*Te doen*.
a) Kopieer uit het advies over de bewaarplicht voor toonderstukken letterlijk het stuk van "Advies:  Met verwijzing" tot en met "u als volgt.".
b) Pak het advies over de bewaarplicht voor toonderstukken op waar het stopt, en schrijf het verder.

*Bronfragment*.
* * * * *

Advies:  Met verwijzing naar uw adviesverzoek d.d. 5 januari 2010 om het oordeel van de Raad van Advies inzake bovengenoemd onderwerp en de behandeling hiervan in de vergadering van de Raad van Advies d.d. 12 april 2010, bericht de Raad u als volgt.

Het onderhavige ontwerp-landsbesluit, houdende algemene maatregelen, ter uitvoering van artikel 12, tweede lid, van de Landsverordening toezicht trustwezen strekkende tot het immobiliseren van toonderstukken (Landsbesluit bewaarplicht toonderstukken) strekt ertoe met het oog op de doorlopende vaststelling van de identiteit van de uiteindelijke begunstigden van buitengaatse ondernemingen, waarvan het kapitaal is verdeeld in aan toonder uitgegeven aandelen, regels te stellen gericht op het immobiliseren van toonderstukken door middel van een bewaarplicht.

* * * * *

*Fragment dataset*.
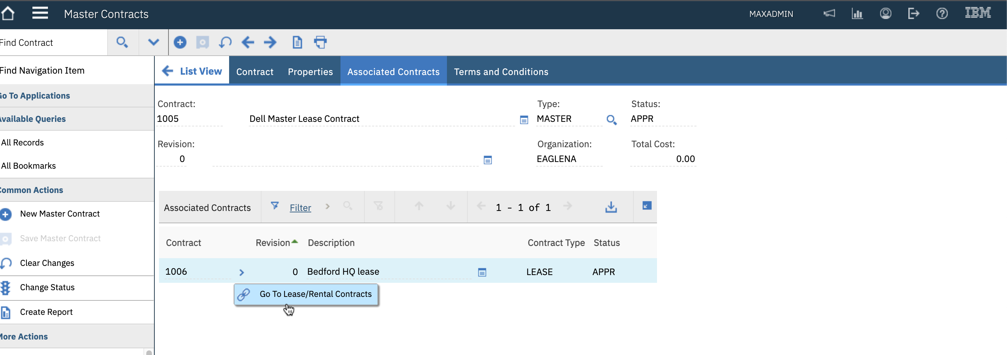Expand the Find Contract search dropdown arrow
The height and width of the screenshot is (355, 1007).
point(154,42)
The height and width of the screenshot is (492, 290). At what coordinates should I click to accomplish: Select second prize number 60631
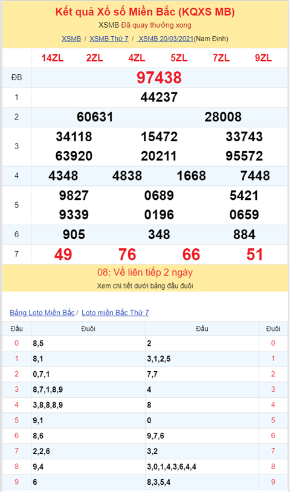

* * * * *

*Resultaten per opdracht*.
a)
Advies:  Met verwijzing naar uw adviesverzoek d.d. 5 januari 2010 om het oordeel van de Raad van Advies inzake bovengenoemd onderwerp en de behandeling hiervan in de vergadering van de Raad van Advies d.d. 12 april 2010, bericht de Raad u als volgt.

b)
Bestudering van het onderhavige ontwerp en de bijbehorende nota van toelichting alsmede de overige bij het adviesverzoek gevoegde stukken geeft de Raad aanleiding tot het maken van de navolgende opmerkingen.

Inhoudelijke opmerkingen
Het ontwerp
Artikel 2
Artikel 2, derde lid, onder c, van het onderhavige ontwerp-landsbesluit (het ontwerp) bepaalt het volgende. De door de externe bewaarder, bedoeld in artikel 2, derde lid, van het ontwerp, ten behoeve van het trustkantoor ondertekende verklaring van bewaring moet tenminste weergeven een verklaring van genoemde bewaarder dat hij alvorens de toonderstukken voor een andere dan de oorspronkelijke gerechtigde gaat houden, het trustkantoor daarvan in kennis dient te stellen. Dit houdt volgens de toelichting op artikel 2 van het ontwerp (pagina 3, onder, “Artikel 2”, eerste tekstblok, voorlaatste zin)

in dat genoemde externe bewaarder voordat de overdracht geschiedt het trustkantoor daarvan in kennis dient te stellen.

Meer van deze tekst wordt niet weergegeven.